The Gahanna branch at 310 Granville St., the Hilliard branch at 4500 Hickory Chase Way and the Parsons branch at 1113 Parsons Ave. in Columbus will allow cardholders to pick up reserved materials or drop off returns. Hours are 11 a.m. to 7 p.m. Mondays through Thursdays and 11 a.m. to 6 p.m. Fridays and Saturdays.

Book-return slots will be available at the three branches during the hours listed, but no access to the buildings will be permitted.

Customers will be notified when they have items located at those branches ready to be picked up. Those who have items ready to pick up at any other locations are advised to watch for updates for when additional locations will offer curbside pickup.

“We don’t anticipate Black Friday-level demand,” library spokesman Ben Zenitsky said. “These will be the three guinea pigs. We’ll see what works and what doesn’t.”

Library officials said they would monitor the initial openings to determine when other locations will participate, possibly as early as June.

Other library systems have announced plans to do the same, including Bexley, Grandview Heights, Westerville and Upper Arlington.

Area library officials have been meeting monthly to coordinate their plans.

Most have decided that there will be curbside pickup in some form by the last two weeks of May, said Ben Heckman, director of the Bexley Public Library.

“I think that we’re missing being able to serve people,” Heckman said. “We’re about taking care of the public.”

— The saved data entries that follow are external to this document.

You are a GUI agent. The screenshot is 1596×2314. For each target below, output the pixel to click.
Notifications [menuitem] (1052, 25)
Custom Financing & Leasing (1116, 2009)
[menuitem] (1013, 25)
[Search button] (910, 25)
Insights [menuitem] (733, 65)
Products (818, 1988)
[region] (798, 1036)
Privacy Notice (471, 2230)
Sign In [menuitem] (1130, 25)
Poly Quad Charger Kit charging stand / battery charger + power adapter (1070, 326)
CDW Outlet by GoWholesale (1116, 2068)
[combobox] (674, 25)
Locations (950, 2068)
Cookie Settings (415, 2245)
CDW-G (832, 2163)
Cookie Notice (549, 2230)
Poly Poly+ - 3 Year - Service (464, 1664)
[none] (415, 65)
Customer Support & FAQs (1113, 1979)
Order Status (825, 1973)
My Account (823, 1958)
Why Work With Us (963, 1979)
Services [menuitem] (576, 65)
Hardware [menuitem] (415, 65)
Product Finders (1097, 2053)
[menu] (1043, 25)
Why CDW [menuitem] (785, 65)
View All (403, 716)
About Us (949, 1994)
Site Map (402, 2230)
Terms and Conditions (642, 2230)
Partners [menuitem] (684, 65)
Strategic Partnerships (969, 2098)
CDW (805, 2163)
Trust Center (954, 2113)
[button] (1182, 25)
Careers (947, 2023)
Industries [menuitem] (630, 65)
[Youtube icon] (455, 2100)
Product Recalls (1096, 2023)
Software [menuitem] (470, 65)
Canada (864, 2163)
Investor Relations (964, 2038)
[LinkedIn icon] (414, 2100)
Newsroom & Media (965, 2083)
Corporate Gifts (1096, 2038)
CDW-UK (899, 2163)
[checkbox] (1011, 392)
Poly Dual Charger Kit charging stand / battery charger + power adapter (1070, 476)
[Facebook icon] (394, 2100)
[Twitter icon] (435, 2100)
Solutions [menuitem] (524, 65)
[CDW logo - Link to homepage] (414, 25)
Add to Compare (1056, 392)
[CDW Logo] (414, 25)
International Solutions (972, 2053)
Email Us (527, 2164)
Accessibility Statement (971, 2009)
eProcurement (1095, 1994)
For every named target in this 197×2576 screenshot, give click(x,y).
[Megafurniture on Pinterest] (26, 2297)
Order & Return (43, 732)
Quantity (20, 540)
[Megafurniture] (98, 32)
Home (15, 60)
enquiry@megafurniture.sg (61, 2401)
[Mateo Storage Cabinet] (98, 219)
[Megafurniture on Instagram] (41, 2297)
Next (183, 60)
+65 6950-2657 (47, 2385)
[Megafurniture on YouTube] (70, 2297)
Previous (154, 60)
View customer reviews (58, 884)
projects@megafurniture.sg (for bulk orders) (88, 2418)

Bexley and other library systems saw a dramatic increase of materials checked out in March, compared with previous months, as news of the virus and possible closings spread.

The Bexley library recently held “The Big Return,” in which people could fill large bins with return items. The items were not touched for several days, per guidelines from the Centers for Disease Control and Prevention, Heckman said.

Many people drove by and asked staff members, “Why can’t you open back up like at Kroger or other stores?” Heckman said.

His reply: “Because you don’t return your groceries to Kroger. When you return your items (here), how do you make it safe?”

Battelle continues work to determine how long the coronavirus survives on surfaces of library materials, including newsprint, CD cases and glossy book covers.

As of May 13, researchers have yet to begin testing about 25 items donated from Columbus, said Battelle spokesman T.R. Massey. The process could take several weeks.

Heckman said the results will help assure library users about safety.

“We’re going to change whatever our processes need to be when we hear back from Battelle,” said Heckman. “I feel confident that every measure is being taken at our library and will continue with our patrons.”